-- Material provided start --

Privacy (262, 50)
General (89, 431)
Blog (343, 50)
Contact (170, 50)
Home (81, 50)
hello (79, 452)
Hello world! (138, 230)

-- Material provided end --

◆ Given problem
Set out every one of the records above as a numbered list, omitting any blank lines.

◆ Exercise output
1. Privacy (262, 50)
2. General (89, 431)
3. Blog (343, 50)
4. Contact (170, 50)
5. Home (81, 50)
6. hello (79, 452)
7. Hello world! (138, 230)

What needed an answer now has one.